Hak Nafkah Anak Luar Kawin dari Ayah Biologisnya dihubungkan dengan Undang-Undang Nomor 1 Tahun 1974 tentang Perkawinan, Hukum Islam dan Undang-Undang Nomor 23 Tahun 2002 sebagaimana telah diubah deng
Daftar Isi:
- Manusia hidup, tumbuh dan berkembang, hingga kemudian meninggal. Semasa hidupnya, kehidupan manusia diwarnai dengan 3 (tiga) peristiwa penting, yakni kelahiran, perkawinan dan meninggal dunia. Allah SWT menciptakan laki-laki dan perempuan untuk dapat membentuk suatu keluarga melaui perkawinan. Perkawinan menimbulkan akibat hukum bagi suami, istri, dan anak-anak apabila perkawinan tersebut dikaruniai buah hati. Namun, tidak semua anak lahir dari perkawinan yang sah. Indonesia mengenal istilah anak sah dan anak luar kawin. Pembagian ini menimbulkan perbedaan hak antara anak sah dan anak luar kawin. Akibatnya, anak luar kawin seringkali terlantar karena tak mendapat biaya hidup atau nafkah dari ayah biologisnya.

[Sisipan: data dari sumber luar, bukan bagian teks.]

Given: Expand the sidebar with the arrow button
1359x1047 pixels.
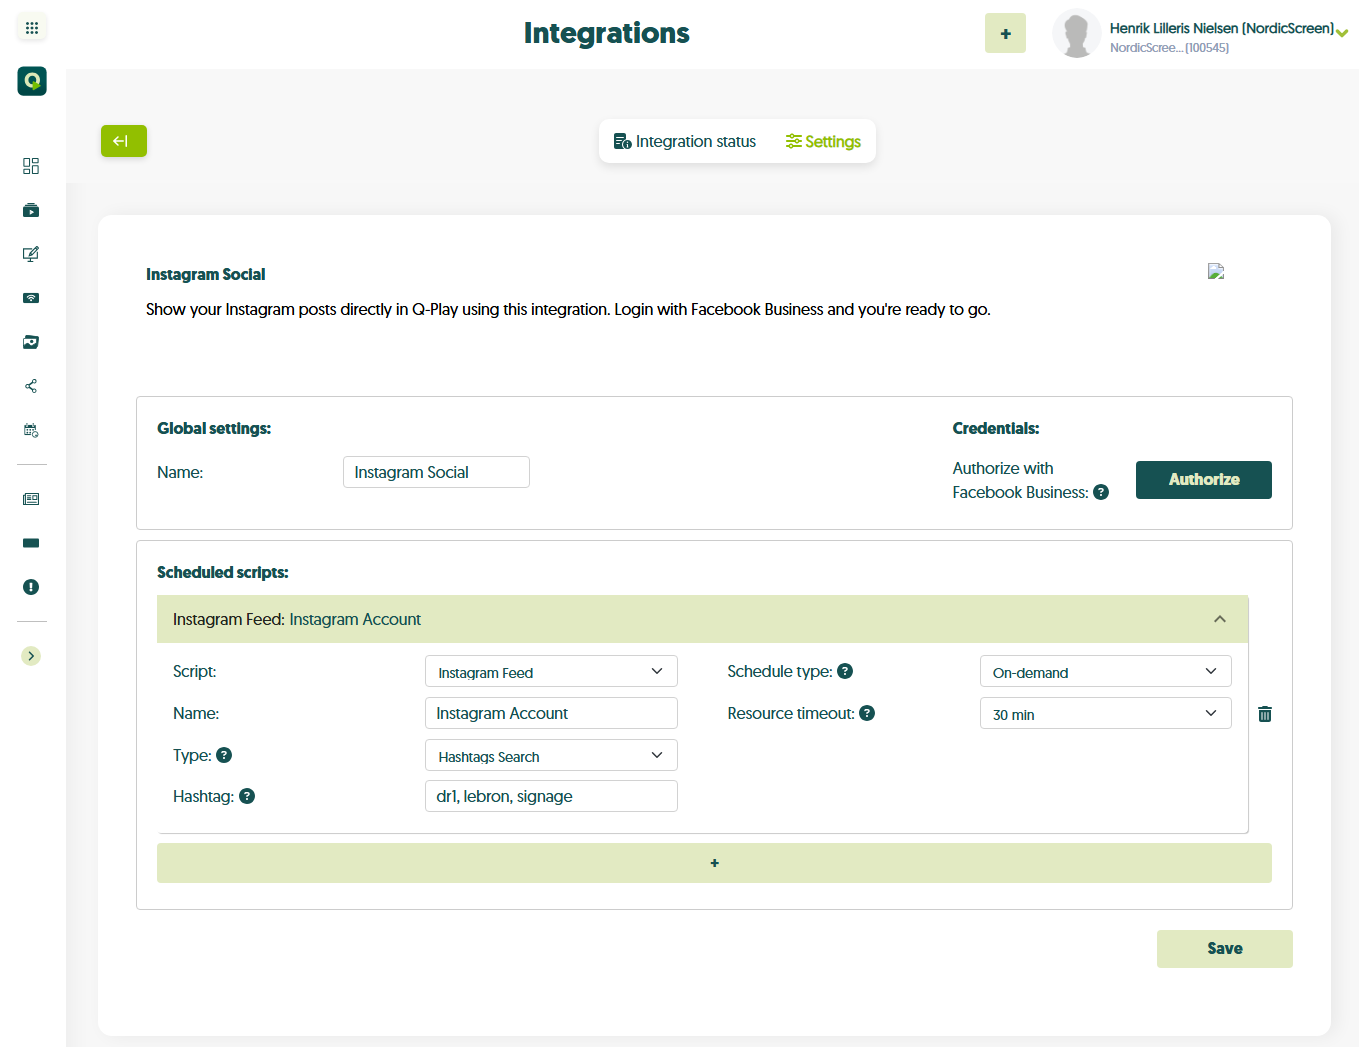Looking at the screenshot, I should [31, 656].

Hal inilah yang kemudian melahirkan putusan Mahkamah Konstitusi Nomor 46/PUU-VIII/2010. Oleh karena itu, penelitian ini mengenai kepastian status dan kedudukan anak luar kawin terhadap ayah biologisnya menurut Undang-Undang Perkawinan dan hukum Islam serta menentukan yang menjadi hak nafkah bagi anak luar kawin dari ayah biologisnya. Penelitian ini dilakukan dengan menggunakan metode pendekatan yuridis normatif dan bersifat deskriptif analitif. Adapun teknik pengumpulan data dilakukan dalan 2 (dua) tahapan yaitu penelitian kepustakaan dan penelitian lapangan. Metode analisa yang digunakan adalah analisis yuridis kualitatif dan memperhatikan hukum positif baik tertulis maupun tidak tertulis yang berkaitan dengan objek penelitian. Berdasarkan hasil penelitian, menurut Undang-Undang Perkawinan, anak luar kawin memiliki hubungan keperdataan dengan ayah biologisnya, sehingga ia berhak atas nafkah dari ayah biologisnya dan dapat menuntut pembayaran atas nafkah tersebut apabila ayah biologis melalaikan kewajibannya. Sedangkan menurut hukum Islam, terdapat dua pandangan terhadap anak luar kawin, yakni yang menasabkannya pada ibunya saja dan yang kedua yang menasabkan pada ibunya namun berpendapat bahwa anak tersebut dapat mendapat nafkah dari ayah biologisnya sebagai bentuk pengamalan dari ajaran akhlak.